» Work order
The records below are to be set down word for word, with every picture left out.

» Dataset excerpts
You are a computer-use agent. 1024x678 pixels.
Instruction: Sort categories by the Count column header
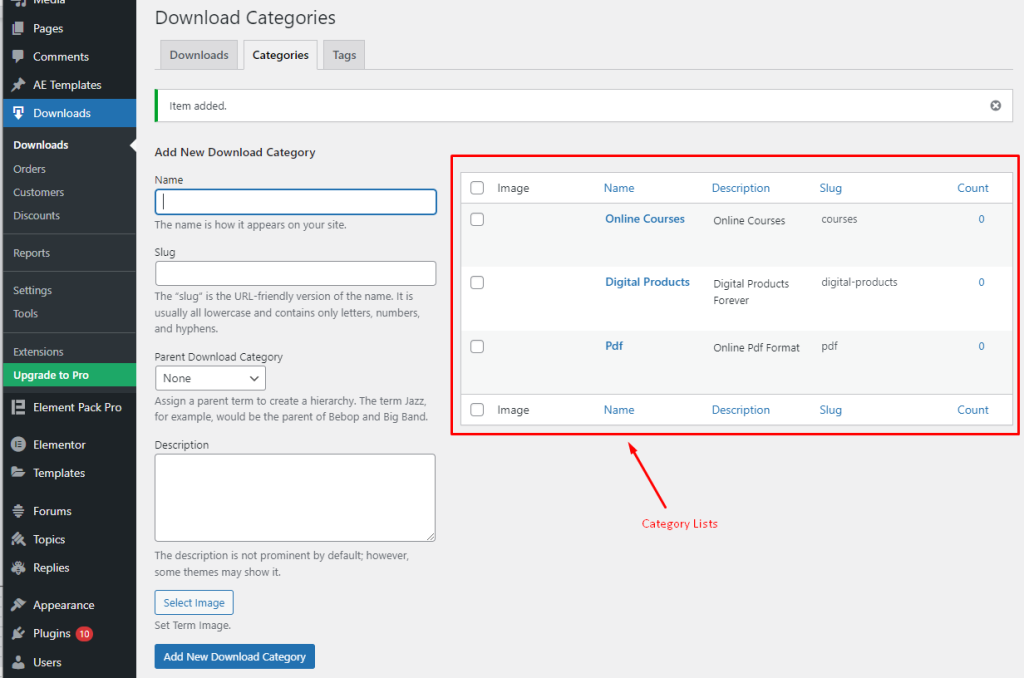972,187
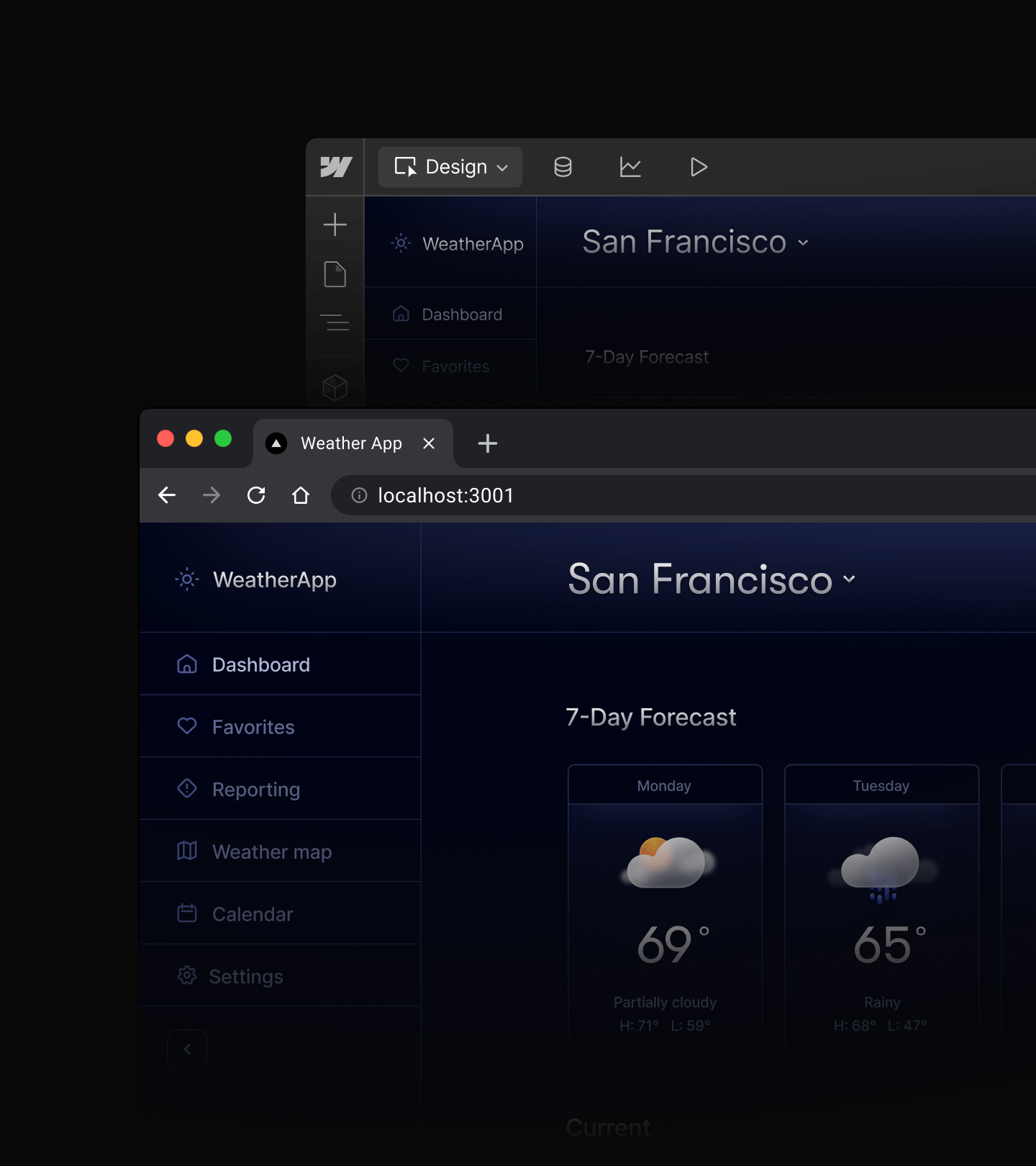Expand San Francisco dropdown in designer canvas
This screenshot has width=1036, height=1166.
pyautogui.click(x=803, y=243)
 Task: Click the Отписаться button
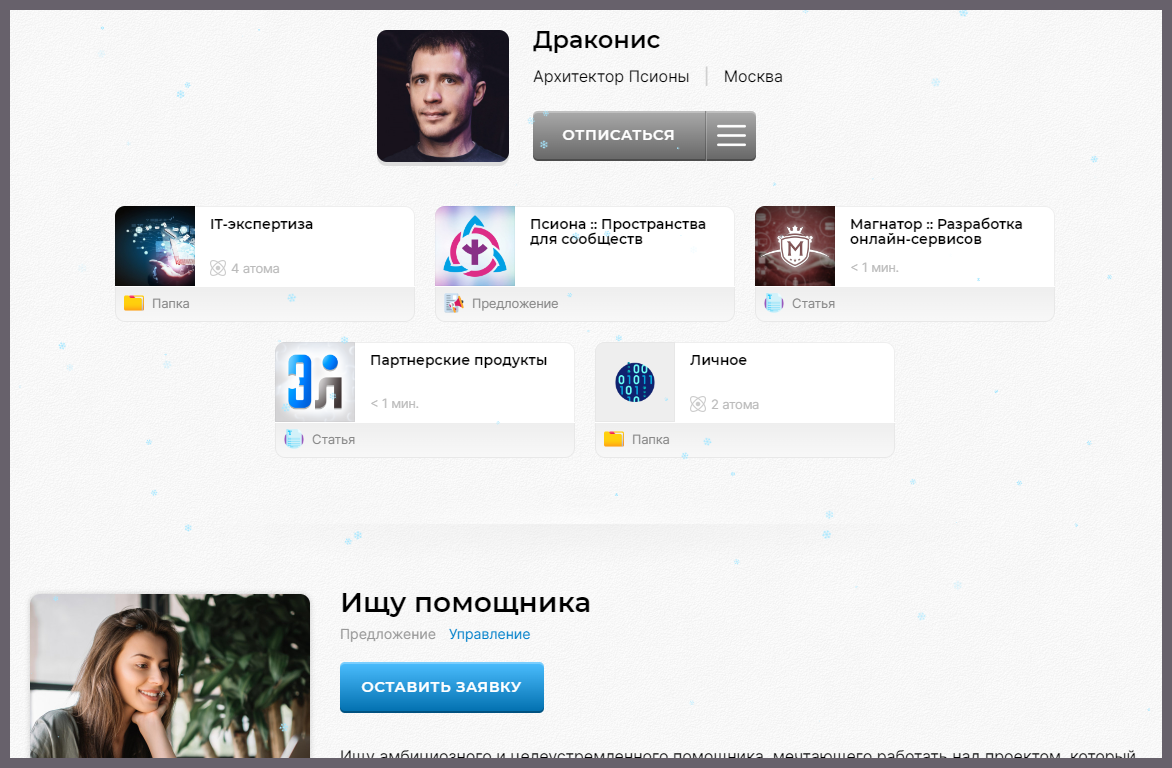[618, 136]
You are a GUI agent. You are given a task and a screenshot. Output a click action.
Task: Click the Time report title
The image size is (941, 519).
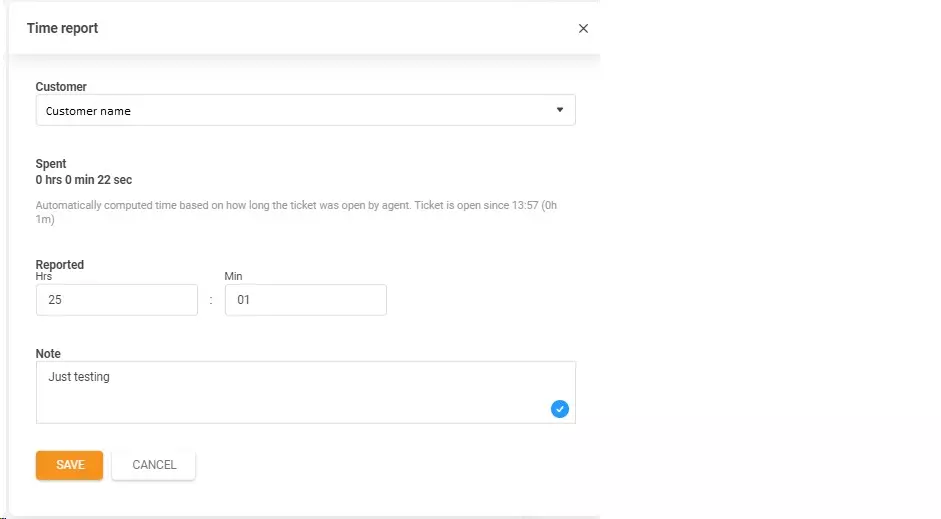[x=62, y=28]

» Completed task
You are a computer-use agent. 1024x678 pixels.
Instruction: Sort categories by the Count column header
972,187
Expand San Francisco dropdown in designer canvas
This screenshot has width=1036, height=1166.
pyautogui.click(x=803, y=243)
 Task: Click the Отписаться button
[618, 136]
You are a GUI agent. You are given a task and a screenshot. Output a click action.
Task: Click the Time report title
The image size is (941, 519).
[x=62, y=28]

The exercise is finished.